- _EXTRACT TO READ_:
▬▬▬▬▬▬

Apple has recently unveiled Autoregressive Image Models (AIM), a groundbreaking set of vision models that have been pre-trained with an autoregressive objective. These models represent a significant advancement in the field of large-scale vision models, taking inspiration from their textual counterparts, Large Language Models (LLMs), and demonstrating similar scalability.
The introduction of AIM signifies a scalable approach to pre-training vision models without the need for supervision. During the pre-training phase, the researchers utilized a generative autoregressive objective and proposed technical enhancements to tailor it for downstream transfer tasks. They found that the performance of visual features scales with both the model capacity and the quantity of data, highlighting the correlation between the value of the objective function and the model’s performance on subsequent tasks.
Check out the GitHub repository here.
In a practical demonstration, the team pre-trained a 7 billion parameter AIM on 2 billion images, achieving an impressive 84.0% accuracy on ImageNet-1k with a frozen trunk. Notably, even at this substantial scale, there were no indications of performance saturation. This pre-training methodology of AIM closely mirrors that of LLMs, eliminating the need for image-specific strategies to stabilize training at scale.

▬▬▬▬▬▬

- _WHAT TO WORK ON_:
1. In the passage on Apple's AIM vision models, how many images was the 7 billion parameter model pre-trained on?
2. Resume the passage on Apple's AIM vision models, picking up after its final sentence.

Stored items:
▬▬▬▬▬▬

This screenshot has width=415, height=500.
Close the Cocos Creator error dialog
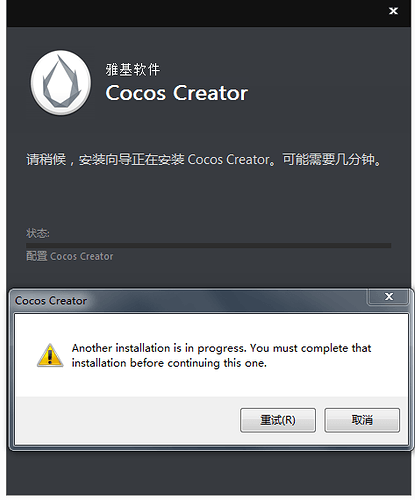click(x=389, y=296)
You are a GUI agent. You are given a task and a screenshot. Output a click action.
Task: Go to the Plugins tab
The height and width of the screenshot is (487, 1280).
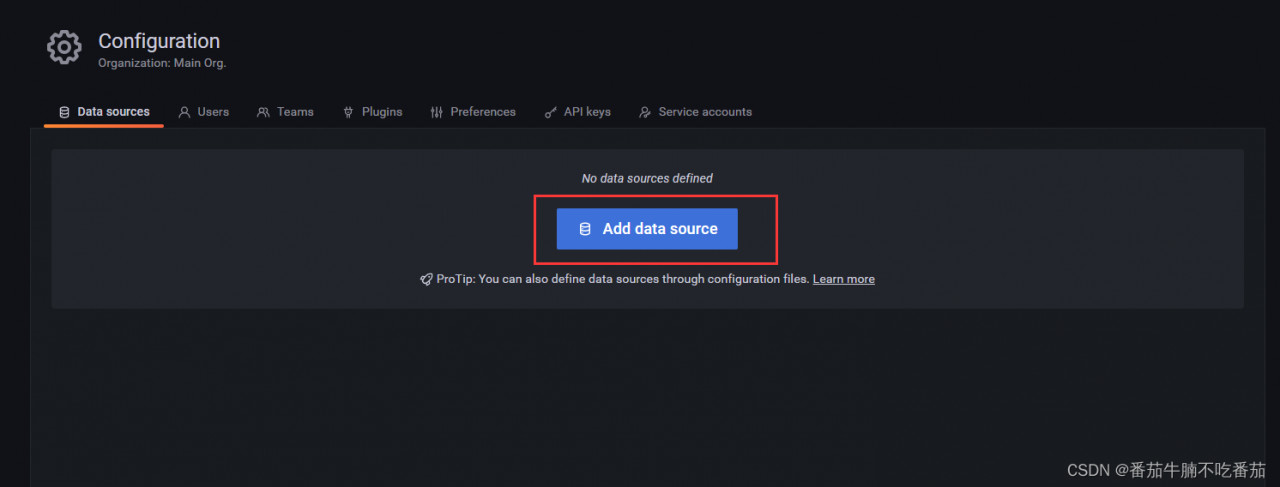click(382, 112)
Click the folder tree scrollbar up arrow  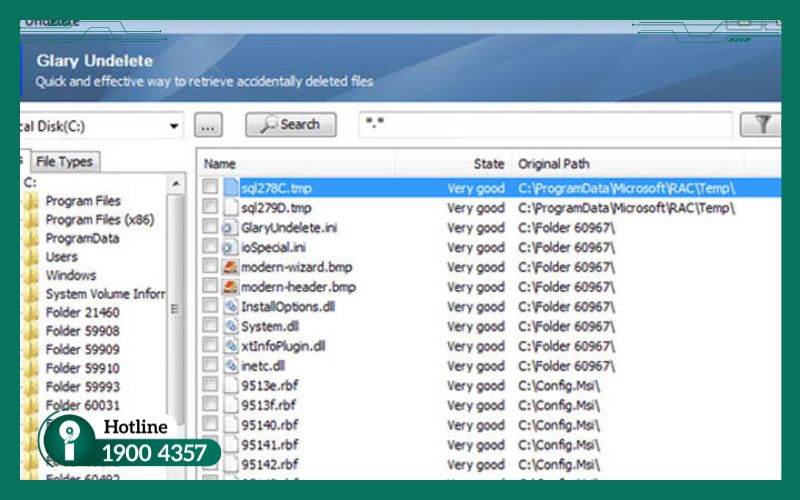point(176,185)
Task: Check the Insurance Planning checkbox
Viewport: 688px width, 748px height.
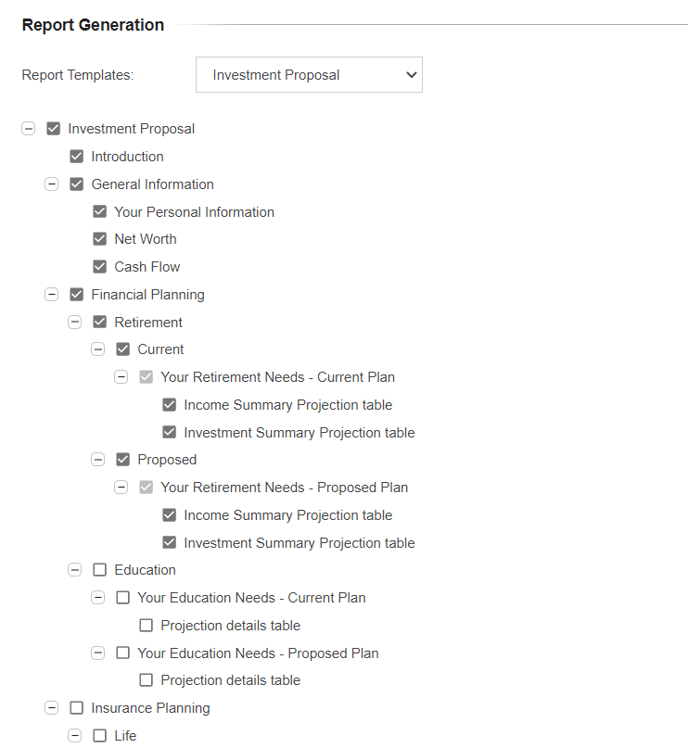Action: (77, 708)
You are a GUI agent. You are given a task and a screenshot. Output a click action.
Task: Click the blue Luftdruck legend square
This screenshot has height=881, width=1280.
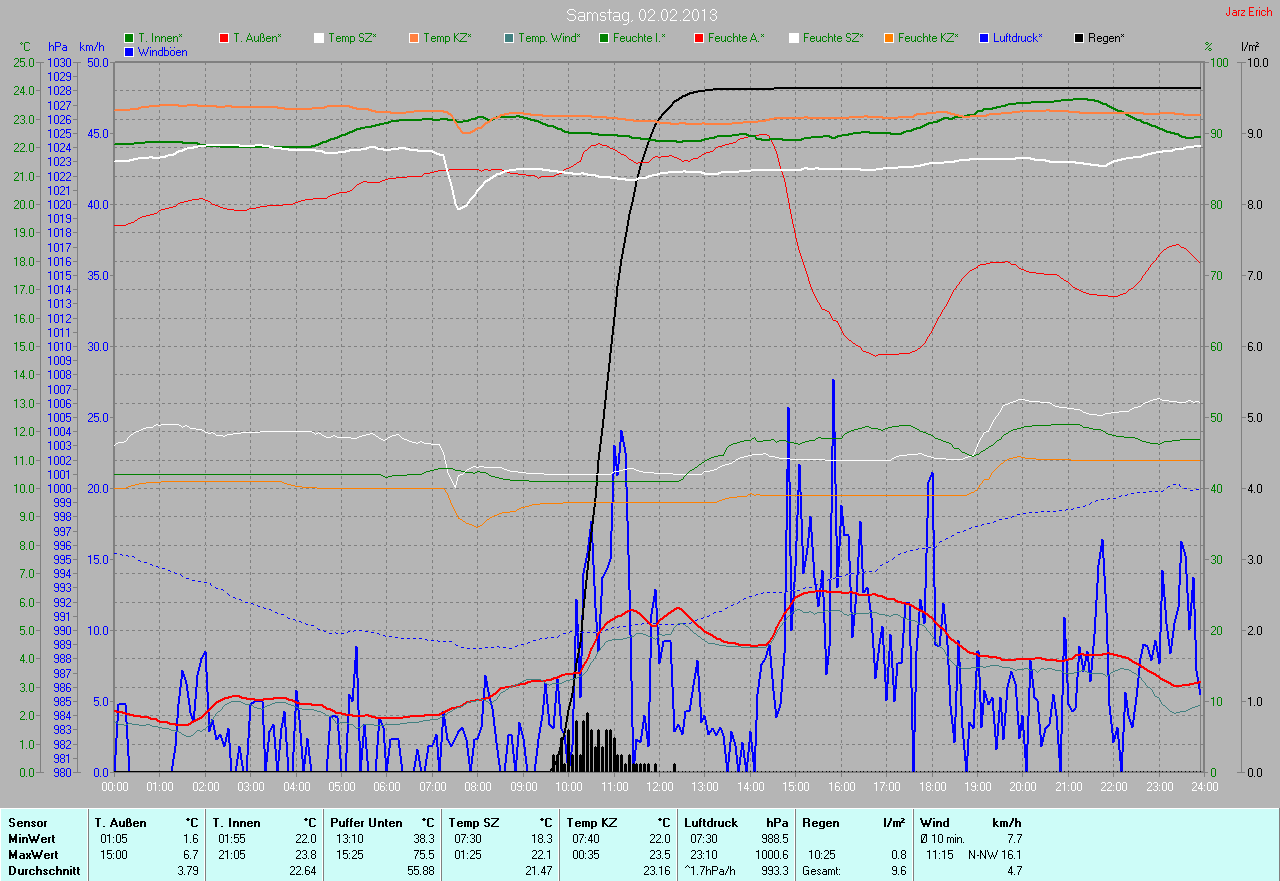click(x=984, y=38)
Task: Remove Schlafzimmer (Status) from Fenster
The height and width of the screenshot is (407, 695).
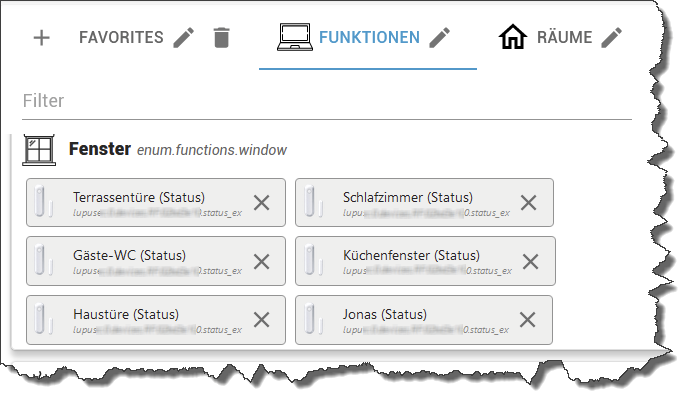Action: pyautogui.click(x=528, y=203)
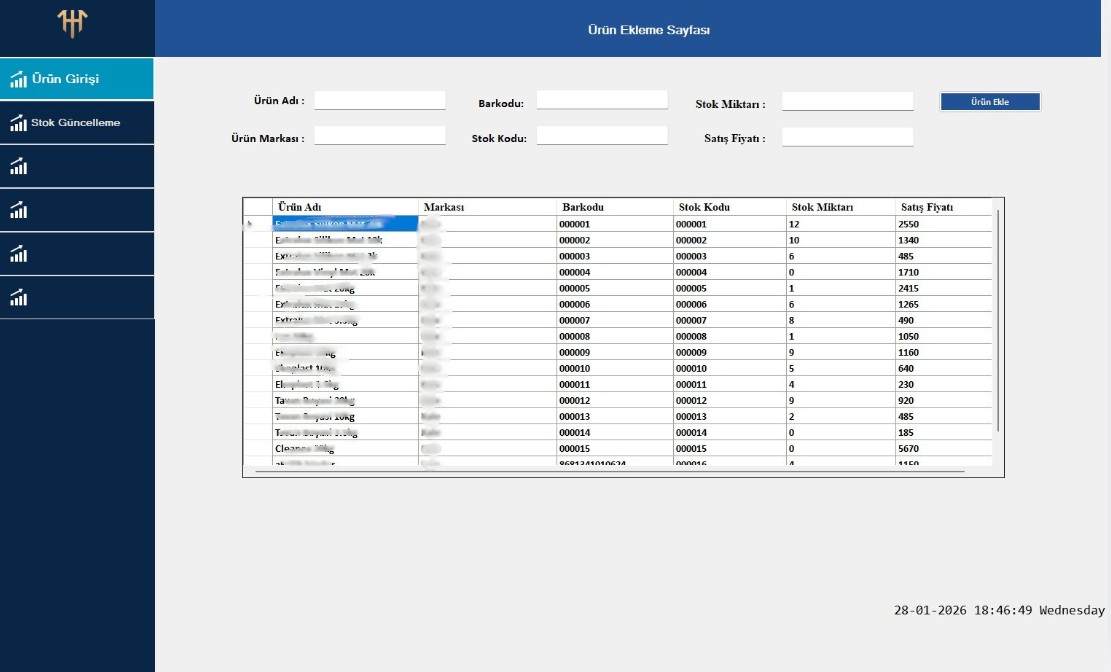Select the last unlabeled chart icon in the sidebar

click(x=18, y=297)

▬▬▬▬▬▬

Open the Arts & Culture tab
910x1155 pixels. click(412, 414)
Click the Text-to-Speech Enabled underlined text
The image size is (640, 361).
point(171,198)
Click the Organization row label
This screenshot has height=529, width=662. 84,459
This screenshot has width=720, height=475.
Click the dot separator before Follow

▬▬▬▬▬▬

- _SOLVED PROBLEMS_:
1. 2 billion images.

2.
Key characteristics of AIM include its ability to scale to 7 billion parameters using a vanilla transformer implementation, without requiring stability-inducing techniques or extensive hyperparameter adjustments. AIM’s performance on the pre-training task demonstrates a strong correlation with downstream performance, surpassing state-of-the-art methods like MAE and narrowing the gap between generative and joint embedding pre-training approaches.
Furthermore, the researchers observed no signs of saturation as models scaled, suggesting the potential for further performance improvements with larger models trained over extended schedules. Apple’s Autoregressive Image Models represent a significant step forward in the development of large-scale vision models, offering new possibilities for the future of computer vision.